Author: rsmith
Date: Mon Apr 17 18:44:51 2017
New Revision: 300515

URL: http://llvm.org/viewvc/llvm-project?rev=300515&view=rev
Log:
Fix mishandling of escaped newlines followed by newlines or nuls.

Previously, if an escaped newline was followed by a newline or a nul, we'd lex
the escaped newline as a bogus space character. This led to a bunch of
different broken corner cases:

For the pattern "\\\n\0#", we would then have a (horizontal) space whose
spelling ends in a newline, and would decide that the '#' is at the start of a
line, and incorrectly start preprocessing a directive in the middle of a
logical source line. If we were already in the middle of a directive, this
would result in our attempting to process multiple directives at the same time!
This resulted in crashes, asserts, and hangs on invalid input, as discovered by
fuzz-testing.

For the pattern "\\\n" at EOF (with an implicit following nul byte), we would
produce a bogus trailing space character with spelling "\\\n". This was mostly
harmless, but would lead to clang-format getting confused and misformatting in
rare cases. We now produce a trailing EOF token with spelling "\\\n",
consistent with our handling for other similar cases -- an escaped newline is
always part of the token containing the next character, if any.

For the pattern "\\\n\n", this was somewhat more benign, but would produce an
extraneous whitespace token to clients who care about preserving whitespace.
However, it turns out that our lexing for line comments was relying on this bug
due to an off-by-one error in its computation of the end of the comment, on the
slow path where the comment might contain escaped newlines.

Added:
    cfe/trunk/test/Lexer/newline-nul.c   (with props)
Modified:
    cfe/trunk/lib/Format/FormatTokenLexer.cpp
    cfe/trunk/lib/Lex/Lexer.cpp
    cfe/trunk/unittests/Format/FormatTestComments.cpp

Modified: cfe/trunk/lib/Format/FormatTokenLexer.cpp
URL: 
http://llvm.org/viewvc/llvm-project/cfe/trunk/lib/Format/FormatTokenLexer.cpp?rev=300515&r1=300514&r2=300515&view=diff
==============================================================================
--- cfe/trunk/lib/Format/FormatTokenLexer.cpp (original)
+++ cfe/trunk/lib/Format/FormatTokenLexer.cpp Mon Apr 17 18:44:51 2017
@@ -467,6 +467,9 @@ FormatToken *FormatTokenLexer::getNextTo
       if (pos >= 0 && Text[pos] == '\r')
         --pos;
       // See whether there is an odd number of '\' before this.
+      // FIXME: This is wrong.

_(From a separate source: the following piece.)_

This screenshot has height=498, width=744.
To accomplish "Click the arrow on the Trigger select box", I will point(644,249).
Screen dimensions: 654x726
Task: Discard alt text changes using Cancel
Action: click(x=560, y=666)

A '\' followed by a newline is always removed,
+      // regardless of whether there is another '\' before it.
+      // FIXME: Newlines can also be escaped by a '?' '?' '/' trigraph.
       unsigned count = 0;
       for (; pos >= 0; --pos, ++count)
         if (Text[pos] != '\\')

Modified: cfe/trunk/lib/Lex/Lexer.cpp
URL: 
http://llvm.org/viewvc/llvm-project/cfe/trunk/lib/Lex/Lexer.cpp?rev=300515&r1=300514&r2=300515&view=diff
==============================================================================
--- cfe/trunk/lib/Lex/Lexer.cpp (original)
+++ cfe/trunk/lib/Lex/Lexer.cpp Mon Apr 17 18:44:51 2017
@@ -1282,12 +1282,6 @@ Slash:
       Size += EscapedNewLineSize;
       Ptr  += EscapedNewLineSize;
 
-      // If the char that we finally got was a \n, then we must have had
-      // something like \<newline><newline>.  We don't want to consume the
-      // second newline.
-      if (*Ptr == '\n' || *Ptr == '\r' || *Ptr == '\0')
-        return ' ';
-
       // Use slow version to accumulate a correct size field.
       return getCharAndSizeSlow(Ptr, Size, Tok);
     }
@@ -1338,12 +1332,6 @@ Slash:
       Size += EscapedNewLineSize;
       Ptr  += EscapedNewLineSize;
 
-      // If the char that we finally got was a \n, then we must have had
-      // something like \<newline><newline>.  We don't want to consume the
-      // second newline.
-      if (*Ptr == '\n' || *Ptr == '\r' || *Ptr == '\0')
-        return ' ';
-
       // Use slow version to accumulate a correct size field.
       return getCharAndSizeSlowNoWarn(Ptr, Size, LangOpts);
     }
@@ -2070,8 +2058,11 @@ bool Lexer::SkipLineComment(Token &Resul
   // Scan over the body of the comment.  The common case, when scanning, is 
that
   // the comment contains normal ascii characters with nothing interesting in
   // them.  As such, optimize for this case with the inner loop.
+  //
+  // This loop terminates with CurPtr pointing at the newline (or end of 
buffer)
+  // character that ends the line comment.
   char C;
-  do {
+  while (true) {
     C = *CurPtr;
     // Skip over characters in the fast loop.
     while (C != 0 &&                // Potentially EOF.
@@ -2097,6 +2088,8 @@ bool Lexer::SkipLineComment(Token &Resul
         break; // This is a newline, we're done.
 
       // If there was space between the backslash and newline, warn about it.
+      // FIXME: This warning is bogus if trigraphs are disabled and the line
+      // ended with '?' '?' '\\' '\n'.
       if (HasSpace && !isLexingRawMode())
         Diag(EscapePtr, diag::backslash_newline_space);
     }
@@ -2140,9 +2133,9 @@ bool Lexer::SkipLineComment(Token &Resul
         }
     }
 
-    if (CurPtr == BufferEnd+1) { 
-      --CurPtr; 
-      break; 
+    if (C == '\r' || C == '\n' || CurPtr == BufferEnd + 1) {
+      --CurPtr;
+      break;
     }
 
     if (C == '\0' && isCodeCompletionPoint(CurPtr-1)) {
@@ -2150,8 +2143,7 @@ bool Lexer::SkipLineComment(Token &Resul
       cutOffLexing();
       return false;
     }
-
-  } while (C != '\n' && C != '\r');
+  }
 
   // Found but did not consume the newline.  Notify comment handlers about the
   // comment unless we're in a #if 0 block.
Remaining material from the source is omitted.